### Listing excerpted from a collection
--*--

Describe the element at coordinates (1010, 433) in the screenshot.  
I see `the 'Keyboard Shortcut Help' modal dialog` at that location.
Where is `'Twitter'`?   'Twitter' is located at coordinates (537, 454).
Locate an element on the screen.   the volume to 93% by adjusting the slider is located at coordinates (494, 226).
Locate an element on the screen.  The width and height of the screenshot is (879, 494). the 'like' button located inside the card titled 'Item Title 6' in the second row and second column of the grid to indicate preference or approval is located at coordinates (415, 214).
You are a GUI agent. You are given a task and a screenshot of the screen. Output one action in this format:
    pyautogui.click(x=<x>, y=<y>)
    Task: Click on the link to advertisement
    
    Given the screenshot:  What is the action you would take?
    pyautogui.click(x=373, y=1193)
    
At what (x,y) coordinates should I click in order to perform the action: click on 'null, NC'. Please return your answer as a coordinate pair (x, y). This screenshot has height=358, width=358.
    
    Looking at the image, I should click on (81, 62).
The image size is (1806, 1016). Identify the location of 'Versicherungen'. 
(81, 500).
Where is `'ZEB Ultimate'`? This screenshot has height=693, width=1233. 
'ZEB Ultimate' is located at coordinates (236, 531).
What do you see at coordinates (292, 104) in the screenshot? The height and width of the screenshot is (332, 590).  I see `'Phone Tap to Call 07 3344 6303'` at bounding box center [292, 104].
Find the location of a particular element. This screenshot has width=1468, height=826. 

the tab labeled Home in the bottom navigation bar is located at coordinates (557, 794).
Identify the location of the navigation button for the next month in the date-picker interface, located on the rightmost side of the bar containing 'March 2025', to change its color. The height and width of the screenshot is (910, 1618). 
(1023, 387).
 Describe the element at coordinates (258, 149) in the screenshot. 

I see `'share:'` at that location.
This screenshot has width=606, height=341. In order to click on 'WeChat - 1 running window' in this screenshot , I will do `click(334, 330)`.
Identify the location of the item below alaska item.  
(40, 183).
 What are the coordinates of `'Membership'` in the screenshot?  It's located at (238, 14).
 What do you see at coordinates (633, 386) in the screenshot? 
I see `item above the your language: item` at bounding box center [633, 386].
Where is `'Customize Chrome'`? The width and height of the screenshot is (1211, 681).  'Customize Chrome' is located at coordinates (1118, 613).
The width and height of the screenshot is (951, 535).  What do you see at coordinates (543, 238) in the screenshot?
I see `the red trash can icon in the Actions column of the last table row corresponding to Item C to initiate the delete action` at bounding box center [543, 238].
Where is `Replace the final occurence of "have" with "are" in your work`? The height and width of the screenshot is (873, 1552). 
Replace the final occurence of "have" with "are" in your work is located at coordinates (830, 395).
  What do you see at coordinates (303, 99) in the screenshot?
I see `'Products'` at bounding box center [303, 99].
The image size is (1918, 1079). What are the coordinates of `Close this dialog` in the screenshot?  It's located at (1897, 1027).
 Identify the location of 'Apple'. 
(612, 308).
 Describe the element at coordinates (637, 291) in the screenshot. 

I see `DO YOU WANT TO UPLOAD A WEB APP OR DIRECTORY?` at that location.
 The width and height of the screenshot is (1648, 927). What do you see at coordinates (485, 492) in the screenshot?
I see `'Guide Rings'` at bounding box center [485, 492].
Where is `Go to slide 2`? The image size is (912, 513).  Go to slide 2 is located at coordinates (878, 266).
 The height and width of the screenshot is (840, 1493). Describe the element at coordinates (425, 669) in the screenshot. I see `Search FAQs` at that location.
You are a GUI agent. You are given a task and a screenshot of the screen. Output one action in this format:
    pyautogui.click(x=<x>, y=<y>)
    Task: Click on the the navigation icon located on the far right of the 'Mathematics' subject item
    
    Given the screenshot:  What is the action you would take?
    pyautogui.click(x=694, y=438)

--*--

### Requirement
Reproduce this listing word for word, covering every line from beginning to end.

### Answer to this problem
Describe the element at coordinates (1010, 433) in the screenshot.  
I see `the 'Keyboard Shortcut Help' modal dialog` at that location.
Where is `'Twitter'`?   'Twitter' is located at coordinates (537, 454).
Locate an element on the screen.   the volume to 93% by adjusting the slider is located at coordinates (494, 226).
Locate an element on the screen.  The width and height of the screenshot is (879, 494). the 'like' button located inside the card titled 'Item Title 6' in the second row and second column of the grid to indicate preference or approval is located at coordinates (415, 214).
You are a GUI agent. You are given a task and a screenshot of the screen. Output one action in this format:
    pyautogui.click(x=<x>, y=<y>)
    Task: Click on the link to advertisement
    
    Given the screenshot:  What is the action you would take?
    pyautogui.click(x=373, y=1193)
    
At what (x,y) coordinates should I click in order to perform the action: click on 'null, NC'. Please return your answer as a coordinate pair (x, y). This screenshot has height=358, width=358.
    
    Looking at the image, I should click on (81, 62).
The image size is (1806, 1016). Identify the location of 'Versicherungen'. 
(81, 500).
Where is `'ZEB Ultimate'`? This screenshot has height=693, width=1233. 
'ZEB Ultimate' is located at coordinates (236, 531).
What do you see at coordinates (292, 104) in the screenshot? The height and width of the screenshot is (332, 590).  I see `'Phone Tap to Call 07 3344 6303'` at bounding box center [292, 104].
Find the location of a particular element. This screenshot has width=1468, height=826. 

the tab labeled Home in the bottom navigation bar is located at coordinates (557, 794).
Identify the location of the navigation button for the next month in the date-picker interface, located on the rightmost side of the bar containing 'March 2025', to change its color. The height and width of the screenshot is (910, 1618). 
(1023, 387).
 Describe the element at coordinates (258, 149) in the screenshot. 

I see `'share:'` at that location.
This screenshot has width=606, height=341. In order to click on 'WeChat - 1 running window' in this screenshot , I will do `click(334, 330)`.
Identify the location of the item below alaska item.  
(40, 183).
 What are the coordinates of `'Membership'` in the screenshot?  It's located at (238, 14).
 What do you see at coordinates (633, 386) in the screenshot? 
I see `item above the your language: item` at bounding box center [633, 386].
Where is `'Customize Chrome'`? The width and height of the screenshot is (1211, 681).  'Customize Chrome' is located at coordinates (1118, 613).
The width and height of the screenshot is (951, 535).  What do you see at coordinates (543, 238) in the screenshot?
I see `the red trash can icon in the Actions column of the last table row corresponding to Item C to initiate the delete action` at bounding box center [543, 238].
Where is `Replace the final occurence of "have" with "are" in your work`? The height and width of the screenshot is (873, 1552). 
Replace the final occurence of "have" with "are" in your work is located at coordinates (830, 395).
  What do you see at coordinates (303, 99) in the screenshot?
I see `'Products'` at bounding box center [303, 99].
The image size is (1918, 1079). What are the coordinates of `Close this dialog` in the screenshot?  It's located at (1897, 1027).
 Identify the location of 'Apple'. 
(612, 308).
 Describe the element at coordinates (637, 291) in the screenshot. 

I see `DO YOU WANT TO UPLOAD A WEB APP OR DIRECTORY?` at that location.
 The width and height of the screenshot is (1648, 927). What do you see at coordinates (485, 492) in the screenshot?
I see `'Guide Rings'` at bounding box center [485, 492].
Where is `Go to slide 2`? The image size is (912, 513).  Go to slide 2 is located at coordinates (878, 266).
 The height and width of the screenshot is (840, 1493). Describe the element at coordinates (425, 669) in the screenshot. I see `Search FAQs` at that location.
You are a GUI agent. You are given a task and a screenshot of the screen. Output one action in this format:
    pyautogui.click(x=<x>, y=<y>)
    Task: Click on the the navigation icon located on the far right of the 'Mathematics' subject item
    
    Given the screenshot:  What is the action you would take?
    pyautogui.click(x=694, y=438)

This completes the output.